Bill Carrothers, CS-22, and wife Cathy are looking forward to grandchild number one in June. Bill is a T-38 Academic/Simulator IP at Columbus, and his daughter and son-in-law live in Oswego, IL. Bill plans on working for several more years, which one can only assume is because he doesn’t play golf or Cathy doesn’t want him underfoot.
Dave Sprenkle, CS-17, has two adopted grandsons. Both boys are 7-years-old, although they were adopted five years apart. He retired from the Colorado ANG in 2007 and as an engineering consultant in 2016, which means he now has ample time to show the grandsons who’s king of the roost, and there’s no doubt it isn’t Dave.

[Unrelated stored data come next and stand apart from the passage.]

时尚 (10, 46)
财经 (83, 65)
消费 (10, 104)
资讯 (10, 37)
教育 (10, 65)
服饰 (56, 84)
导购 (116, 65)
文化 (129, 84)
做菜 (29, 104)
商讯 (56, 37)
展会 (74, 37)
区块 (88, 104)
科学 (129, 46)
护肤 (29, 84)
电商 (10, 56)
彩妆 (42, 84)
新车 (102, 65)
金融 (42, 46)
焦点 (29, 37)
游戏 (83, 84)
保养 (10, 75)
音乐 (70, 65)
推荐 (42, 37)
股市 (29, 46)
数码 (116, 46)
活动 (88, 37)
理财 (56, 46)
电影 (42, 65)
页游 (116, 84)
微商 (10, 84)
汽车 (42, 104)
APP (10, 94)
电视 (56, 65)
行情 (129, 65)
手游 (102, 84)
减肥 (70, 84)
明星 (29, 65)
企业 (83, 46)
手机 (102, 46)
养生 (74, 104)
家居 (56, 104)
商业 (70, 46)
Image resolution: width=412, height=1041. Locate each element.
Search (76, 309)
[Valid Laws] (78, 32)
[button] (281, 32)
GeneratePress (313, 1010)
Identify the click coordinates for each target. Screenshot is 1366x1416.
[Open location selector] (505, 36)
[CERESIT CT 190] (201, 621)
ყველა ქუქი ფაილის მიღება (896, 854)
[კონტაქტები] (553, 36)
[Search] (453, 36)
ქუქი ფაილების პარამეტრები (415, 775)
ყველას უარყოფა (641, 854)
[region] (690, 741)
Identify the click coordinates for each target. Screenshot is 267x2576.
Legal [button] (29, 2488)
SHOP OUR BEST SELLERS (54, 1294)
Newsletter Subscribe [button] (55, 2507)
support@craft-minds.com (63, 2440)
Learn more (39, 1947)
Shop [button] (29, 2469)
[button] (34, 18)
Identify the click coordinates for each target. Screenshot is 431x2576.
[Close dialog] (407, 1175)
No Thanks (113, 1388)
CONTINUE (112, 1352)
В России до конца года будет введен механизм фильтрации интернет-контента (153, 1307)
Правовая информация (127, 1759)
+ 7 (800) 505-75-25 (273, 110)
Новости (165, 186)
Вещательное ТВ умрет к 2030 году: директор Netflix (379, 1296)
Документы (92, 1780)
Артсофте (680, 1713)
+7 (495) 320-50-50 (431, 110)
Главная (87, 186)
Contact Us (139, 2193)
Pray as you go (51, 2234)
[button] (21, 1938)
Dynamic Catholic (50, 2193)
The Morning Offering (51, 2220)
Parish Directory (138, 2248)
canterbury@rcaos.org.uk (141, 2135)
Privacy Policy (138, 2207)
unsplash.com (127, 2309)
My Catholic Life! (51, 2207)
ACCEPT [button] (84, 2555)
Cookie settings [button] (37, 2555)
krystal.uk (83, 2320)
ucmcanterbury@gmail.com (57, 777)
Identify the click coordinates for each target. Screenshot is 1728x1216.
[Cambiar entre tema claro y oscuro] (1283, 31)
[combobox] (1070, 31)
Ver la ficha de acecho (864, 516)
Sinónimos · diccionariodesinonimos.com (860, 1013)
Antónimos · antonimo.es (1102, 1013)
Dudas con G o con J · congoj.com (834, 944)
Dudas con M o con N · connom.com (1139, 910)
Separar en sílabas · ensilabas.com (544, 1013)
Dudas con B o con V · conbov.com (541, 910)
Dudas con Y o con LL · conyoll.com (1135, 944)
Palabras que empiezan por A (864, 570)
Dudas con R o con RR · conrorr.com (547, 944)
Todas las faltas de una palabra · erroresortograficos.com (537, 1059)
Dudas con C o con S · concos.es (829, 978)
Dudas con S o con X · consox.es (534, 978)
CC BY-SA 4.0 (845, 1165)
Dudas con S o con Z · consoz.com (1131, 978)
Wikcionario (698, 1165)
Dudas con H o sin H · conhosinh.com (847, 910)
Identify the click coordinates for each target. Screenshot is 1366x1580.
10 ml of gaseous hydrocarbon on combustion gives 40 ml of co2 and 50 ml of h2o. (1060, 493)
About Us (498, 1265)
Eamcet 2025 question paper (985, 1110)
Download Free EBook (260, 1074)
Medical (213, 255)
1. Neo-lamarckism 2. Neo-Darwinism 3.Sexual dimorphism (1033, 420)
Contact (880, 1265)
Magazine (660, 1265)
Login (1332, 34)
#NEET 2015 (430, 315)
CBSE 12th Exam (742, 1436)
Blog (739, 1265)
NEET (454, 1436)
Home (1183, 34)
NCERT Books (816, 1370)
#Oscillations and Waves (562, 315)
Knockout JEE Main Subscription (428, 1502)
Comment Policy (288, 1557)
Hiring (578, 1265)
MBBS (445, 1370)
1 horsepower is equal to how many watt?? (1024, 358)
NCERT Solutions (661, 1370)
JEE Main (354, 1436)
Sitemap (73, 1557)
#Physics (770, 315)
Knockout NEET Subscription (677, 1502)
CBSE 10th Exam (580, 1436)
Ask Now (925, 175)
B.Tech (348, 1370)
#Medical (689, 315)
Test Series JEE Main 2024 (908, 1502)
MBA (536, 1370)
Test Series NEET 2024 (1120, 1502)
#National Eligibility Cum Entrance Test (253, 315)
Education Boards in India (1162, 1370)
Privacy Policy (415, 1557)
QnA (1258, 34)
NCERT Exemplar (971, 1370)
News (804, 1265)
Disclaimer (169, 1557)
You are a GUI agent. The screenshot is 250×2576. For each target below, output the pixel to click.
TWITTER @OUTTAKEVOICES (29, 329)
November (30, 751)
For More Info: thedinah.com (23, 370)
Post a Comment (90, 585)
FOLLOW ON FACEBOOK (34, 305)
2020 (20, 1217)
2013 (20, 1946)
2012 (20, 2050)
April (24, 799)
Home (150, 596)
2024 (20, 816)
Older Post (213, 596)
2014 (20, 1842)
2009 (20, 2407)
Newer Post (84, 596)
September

Don Henney, CS-22, sired three boys who he “would characterize as deliberate, and not rushing to the altar.” He still managed to get two grandchildren, and judging from the pictures and narrative Don sent in, they have him thoroughly twisted around their small fingers. Don asserts that grandson Jay should get awards for most organized, most successful farmer, best chef, and most studious. Granddaughter Allison was nine days old when Don submitted his claims, so she naturally got the nomination for most precious. Don wanted to put her in for the cutest award, but everyone knows all newborns look like Winston Churchill for the first three weeks, so Don’s claim was judged to be biased and inadmissible.
Jim “Tony” Mahoney, CS-22, has five children spread out between California and Maine, so he and Cindy plan on spending a fair amount of time crisscrossing the country to see their eight grandchildren.
Mike Goyden, CS-20, claims five genetic grandchildren and one from other means. When he’s not playing with the grandchildren he’s teaching at six online universities.
Steve Duresky, CS-06, is a contender in the extended family categories. He has no genetic grandchildren yet but has six step-grandchildren who call him "grampa," the oldest of which is a 24-year-old granddaughter. She has two children, which technically makes Steve a GREAT-grampa!
Sandy Terry, CS-32, chimed in with an impressive block. He has three genetic and six adopted children, which have given him 12 grandchildren from his own gene pool and 25 grandchildren total. And finally, at the time of printing, Jerry Cooke, CS-06, has the most organically grown grandchildren in the class with a grand total of 13.
And speaking of families, Scott Arnott, CS-19, discovered that Sgt William Matthews, his fifth great-grandfather, served in the 4th Virginia Regiment of General George Washington’s Continental Army in winter camp at Valley Forge. Fortunately for Scott, Sgt Williams was not part of the 20 percent of the troops that succumbed to harsh winter conditions, disease, and malnutrition during that encampment.
Cats and Dogs: Dean Spraggins, CS-20, and his wife Jean undoubtedly take the award for most animal adoptions. Dean didn’t name the number of cats they have, but it’s more than a dozen, each with it own tale of hard luck and neglect until it found the Spraggins home. Good on ya, Dean and Jean!